Sometimes life seems so daunting, frustrating, and bleak that you just need to write about how you're feeling. I feel overwhelmed and stressed. I wish that my "life plan" would quit switching every day. I love plans, I love structure, I love knowing what my next step is. For the past several months, I haven't had a concrete plan for what my next life plan is. I wasn't excepted into occupational therapy. I was hurt, bruised, and broken by that. I was so excited for the possibility but then my heart got shattered and I was too angry to even consider trying again. There was no way, if they didn't want me on my first application, then too bad for them. So I got a summer job, kept on living life, and totally failed to even spend one second considering what would happen after summer was over. I was too busy living in the moment and naively avoiding any commitment or plan. Which, could be seen as a great thing considering I am usually the opposite. So fast forward to now, it is mid August and I am panicking because next week my summer job is over and then what?

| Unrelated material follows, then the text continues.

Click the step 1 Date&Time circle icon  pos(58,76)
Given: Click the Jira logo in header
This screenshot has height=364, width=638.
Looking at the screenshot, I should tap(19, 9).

That's just it. I have no idea. Well I mean, I have some ideas but nothing is set in stone. I was thinking of just finding full time employment in hopefully something tolerable. Little did I know, that job hunting is THE WORST THING EVER! I literally hate nothing else more. It's time consuming, daunting, and annoying. I have literally found nothing I want to do or apply for. So then I got thinking that may be I could swallow my pride and work applying for not only OT again but even PT too. All fine and dandy until I just discovered that a. I failed to take grade 12 chemistry, b. that the courses I need aren't offered in fall term, c. that OT and PT only take into consideration marks up until December 2014. So basically, that plan is not possible.
So essentially I am back to square one. I have no clue what I am going to do with my life. I hate this. I hate not knowing, I hate that people keep telling me to quit worrying & that it will all work out, I hate that I have a degree and it is literally getting me no where. This is not how I saw my life being. I just want a job that will make me happy and provide me stability, it just seems like that's too much to ask for.
Well I feel a bit better now after that vent session. I hope for clarity soon.